Over the course of the night before the day of the sale, farmers would drop their calves off at the sale barn. Then those calves would be weighed and sorted into lots for sale. That’s where the kids would come in. After a calf was weighed, it would be assigned a pen number and released from the scale. The pen number would be announced over a loud speaker, and then it was our job to get the calf into the assigned pen without letting all of the other calves already in that pen escape out into the barn. We needed to work quick, because there were always plenty more calves coming. Sometimes a calf would come out of the scale hopping mad and ready for a fight. Sometimes a calf would come out calm and placid. Mostly, calves would just come out like a typical calf — an animal to be respected, but neither cooperative nor particularly resistant to being directed to its assigned pen.

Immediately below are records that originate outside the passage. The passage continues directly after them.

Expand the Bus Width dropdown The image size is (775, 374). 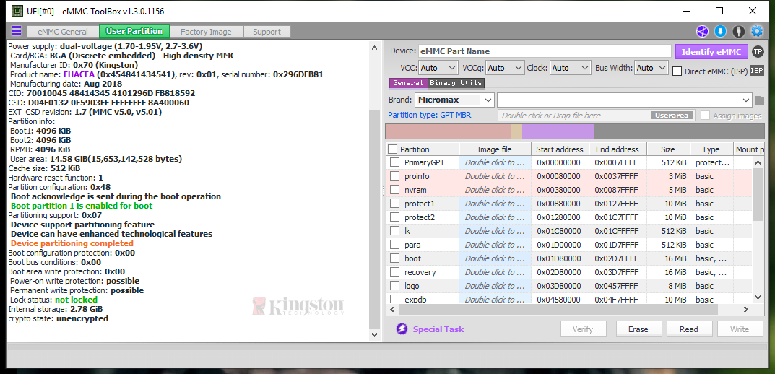650,68
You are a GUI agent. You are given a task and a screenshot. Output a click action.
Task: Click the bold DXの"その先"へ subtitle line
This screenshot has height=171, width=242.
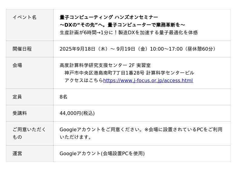click(x=122, y=25)
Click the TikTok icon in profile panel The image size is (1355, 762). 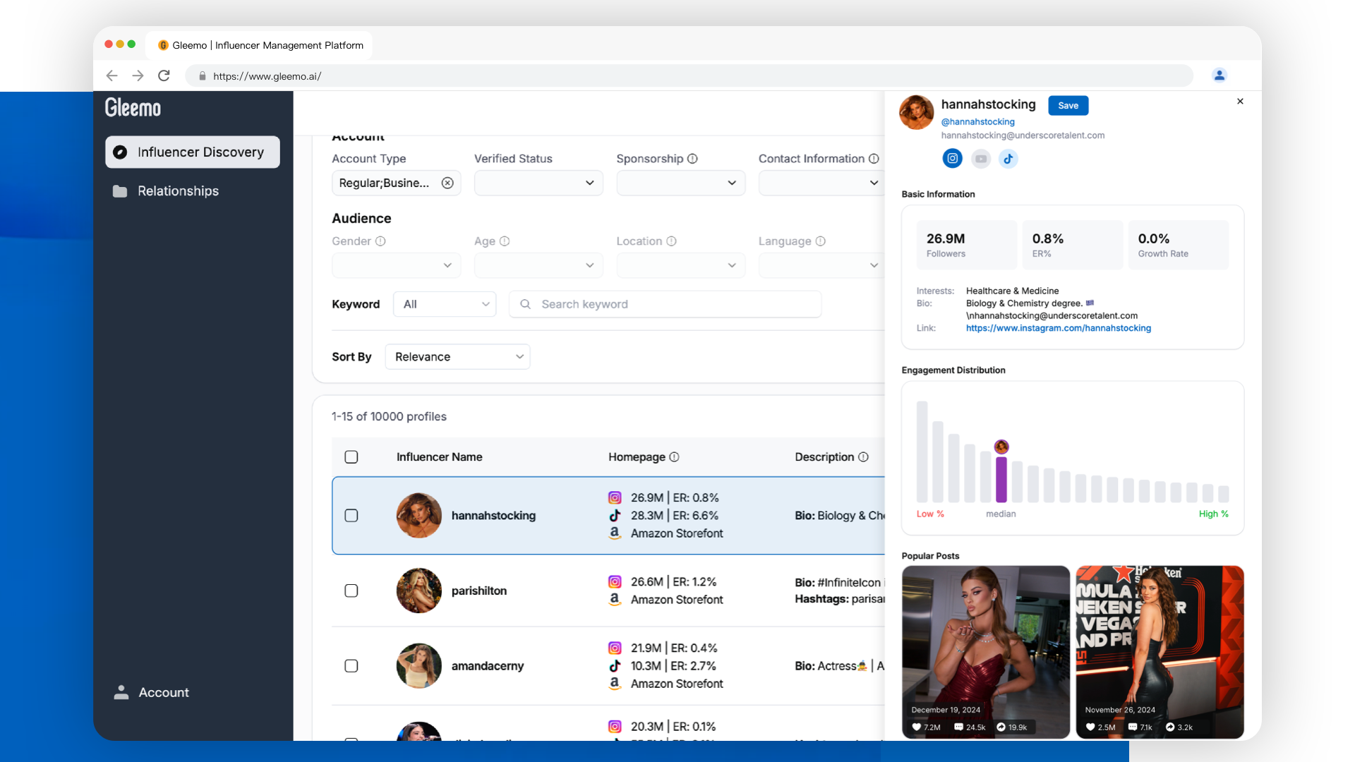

If you had grown up around cattle, it was easy to tell what kind of calf you had on your hands and then deal with it appropriately. Some of us got to learn about cattle the gentlest way, by first watching from the safety of the truck on our mother’s lap, and then helping with a bottle calf as a small child, until finally we just knew what to do to cut one calf out of the herd. Those of us who fed cows every night at home had already learned to read the cock of a bovine head to tell the difference between interest and fury. We knew when and how to stand our ground to turn a calf barreling down on us into a pen. We knew how to open a gate at just the right moment to shunt a 600 pound calf off to a pen without getting anything more than dust on our boots. It was simple work for those of us who knew what you were doing. It was hell for those who didn’t know what they were doing.
Most years, at least one of my buddies from town would need a few bucks and think that working the feeder calf sale sounded easy enough. I would always try to coach up my friends from town on how to handle cattle while secretly looking forward to the spectacle they were about to provide. No instructions I could give would ever take fast enough. There’s not any theoretical way to teach someone how to work cattle, so my brief explainers weren’t of much help. Working cattle isn’t the sort of thing where you can read a book or watch a how-to video to learn it. You just have to know how to do it from having done it. If you didn’t already know how to work cattle, you were going to get beat up pretty good learning at the feeder calf sale. I confess that I often chuckled at my buddies’ bruises when we gathered up after our work was done.
Those kids from town didn’t have the advantage of learning the gentle way. They had to learn the job by getting kicked and trampled. They couldn’t tell the calves that would turn aside if you stood firm from the rarer calves that really would run you over, so they both let a lot of calves escape and got run over. Those were the kids who would let an entire pen lose by cowering behind an open gate instead of waiting until the perfect moment to swing it wide to admit the new addition to the pen. I feel a little bad now that I look back on how much entertainment the town kids provided me.
Most of the town kids who worked the feeder calf sale once never came back the next year. There are easier ways to earn minimum wage than to be trampled by the cattle you are trying to sort into a pen. For whatever reason, a few of those kids would come back for a second go. A town kid couldn’t become an expert just by working one feeder calf sale a year, but the second time around he would at least be proficient enough to not get kicked or trampled. If he picked up some regular work with a farmer in the intervening months, he could even become something close to an experienced hand by the time the second feeder calf sale rolled around. Then the feeder calf sale wouldn’t be easy money for him, but it would be simple work.
I think of working cattle often when I start a new endeavor or try to learn a new skill. I’m at an age now where there’s not much left for me to learn the gentle way. I used to be a haughty kid at the feeder calf sale, chuckling to myself as kids from town discovered that working cattle wasn’t so easy after all. Now I’m at the point where I’ve realized that if I’m going to learn something new, I’m going to have to accept a few kicks along the way to knowledge and wisdom.